*** Begin section ***

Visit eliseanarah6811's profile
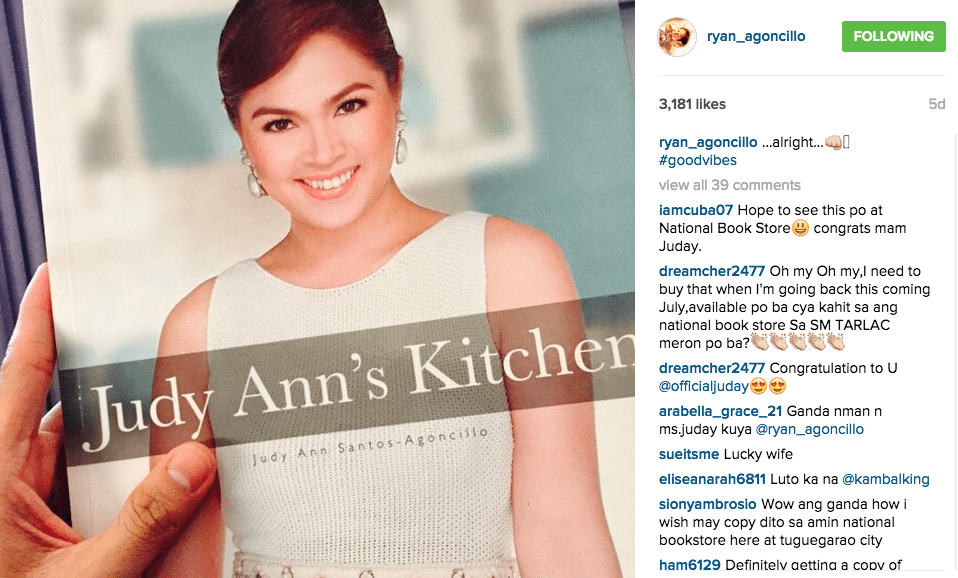Image resolution: width=958 pixels, height=578 pixels. point(712,480)
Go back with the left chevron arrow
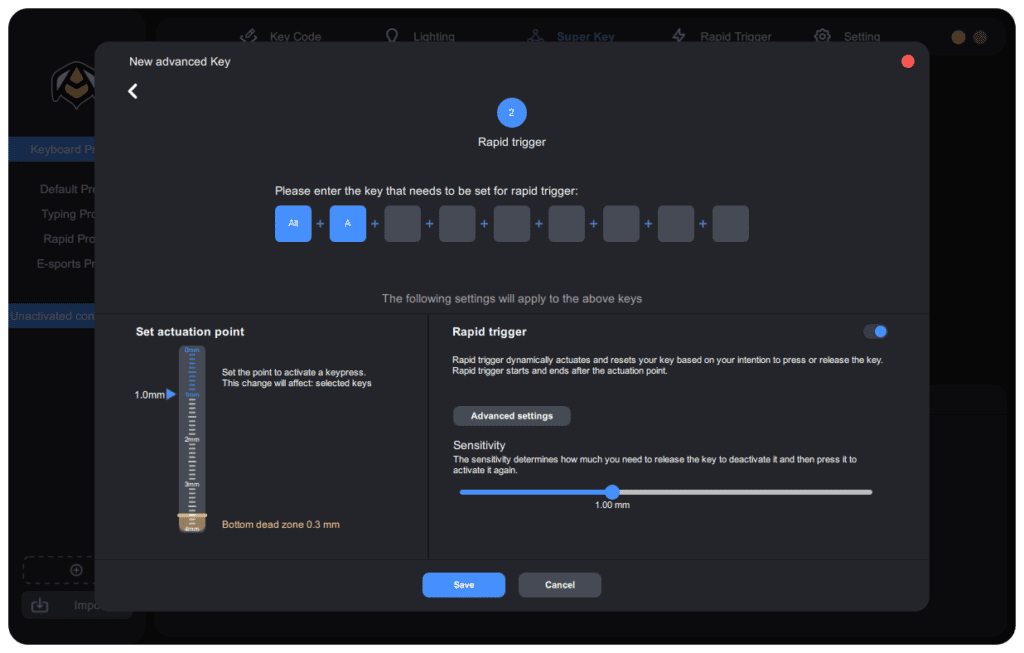The height and width of the screenshot is (653, 1024). pos(133,91)
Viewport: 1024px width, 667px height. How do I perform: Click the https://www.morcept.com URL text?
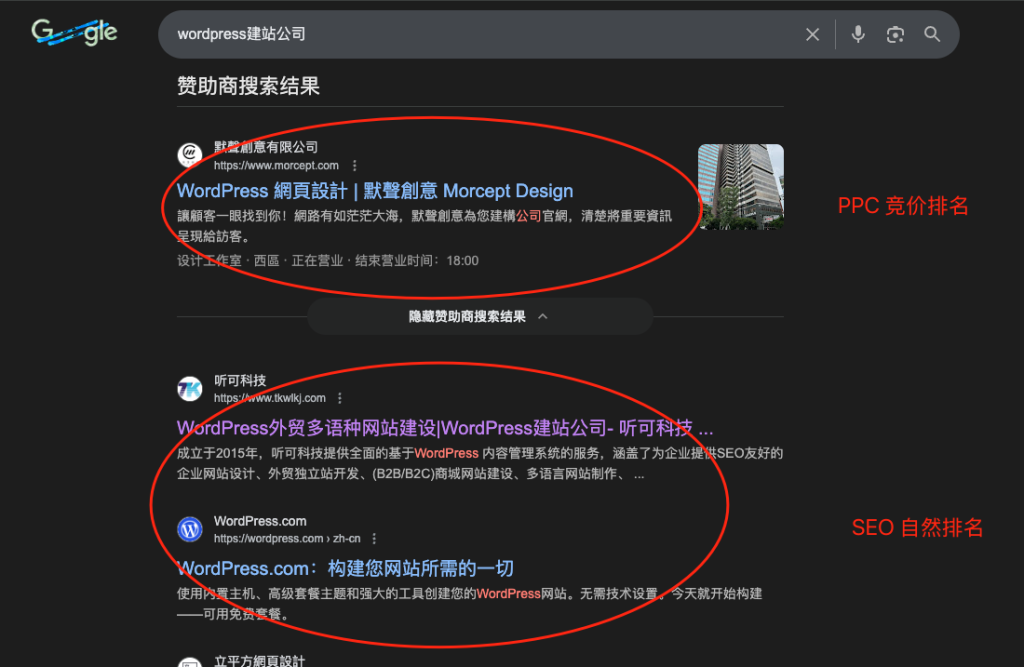point(276,166)
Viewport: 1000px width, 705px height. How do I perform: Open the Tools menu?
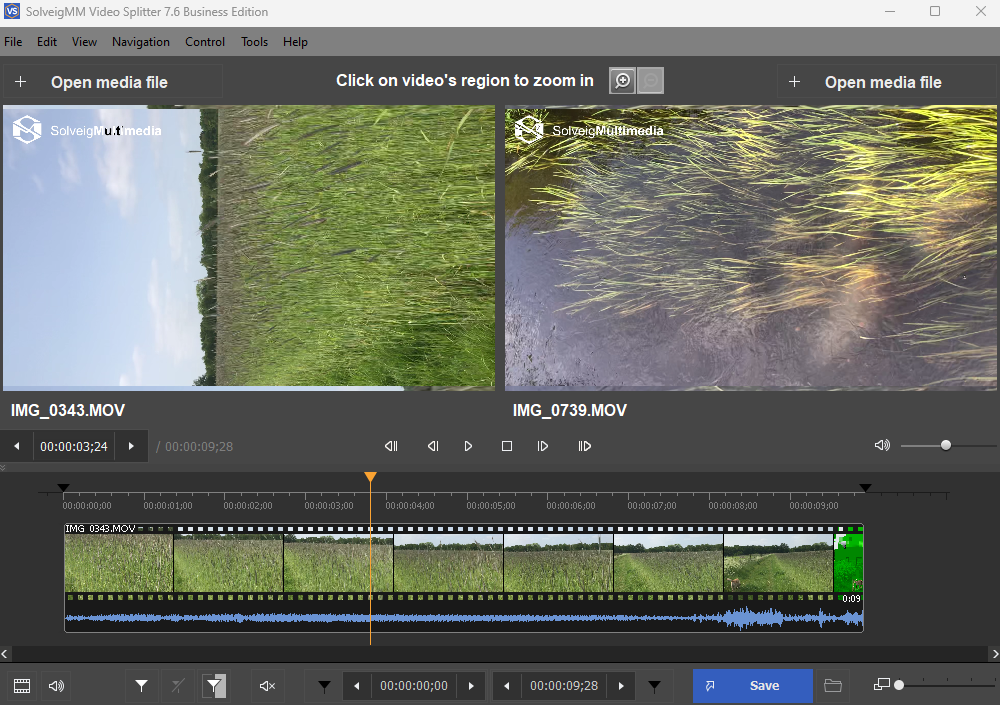coord(254,42)
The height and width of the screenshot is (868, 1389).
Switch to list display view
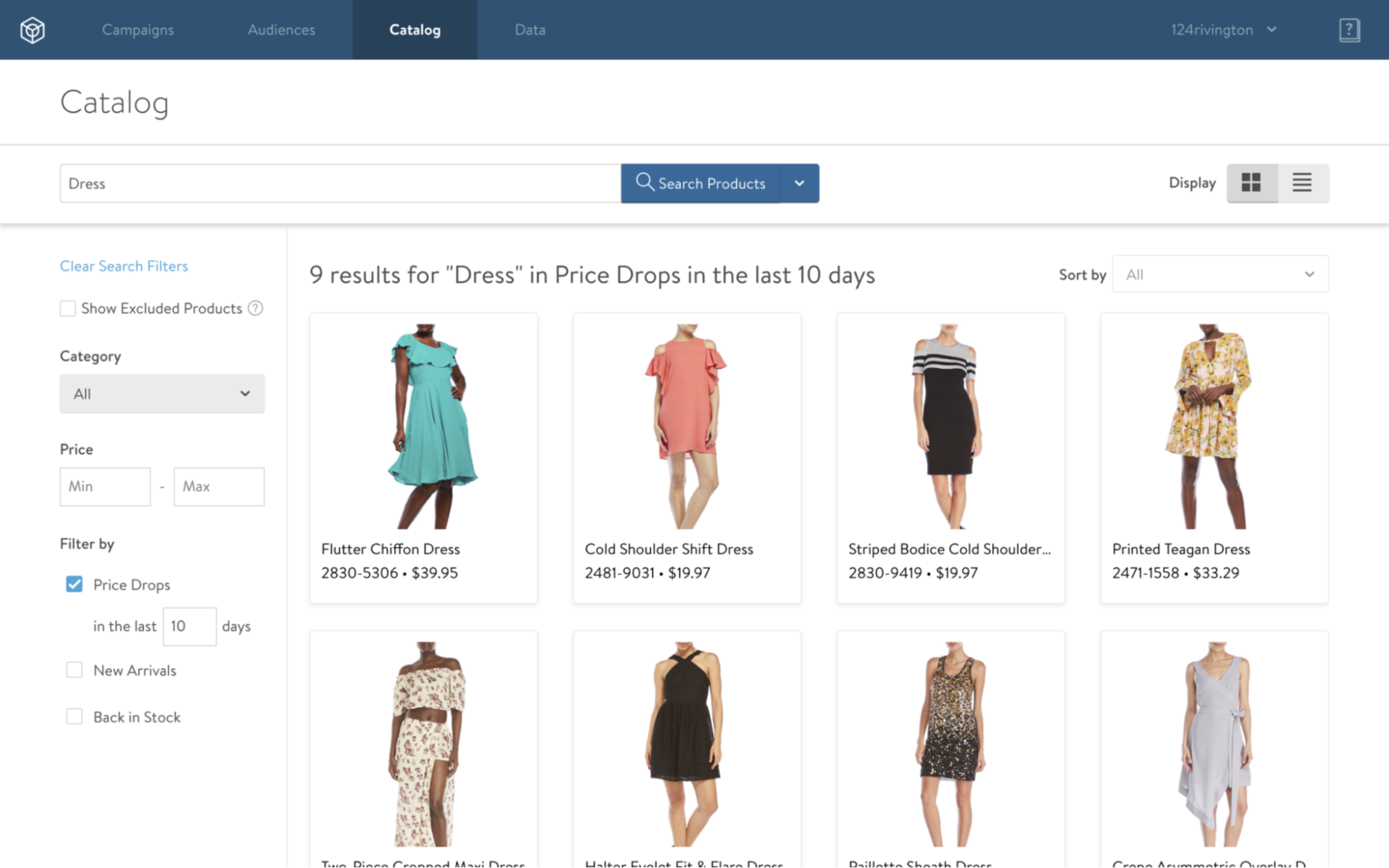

*** End section ***

Your copy should hold every entry exactly as written, but none of the pictures.

Visit eliseanarah6811's profile
Image resolution: width=958 pixels, height=578 pixels. point(712,480)
Go back with the left chevron arrow
The height and width of the screenshot is (653, 1024). pos(133,91)
Viewport: 1024px width, 667px height. How do I perform: Click the https://www.morcept.com URL text?
point(276,166)
Viewport: 1000px width, 705px height. How do I perform: Open the Tools menu?
coord(254,42)
The height and width of the screenshot is (868, 1389).
Switch to list display view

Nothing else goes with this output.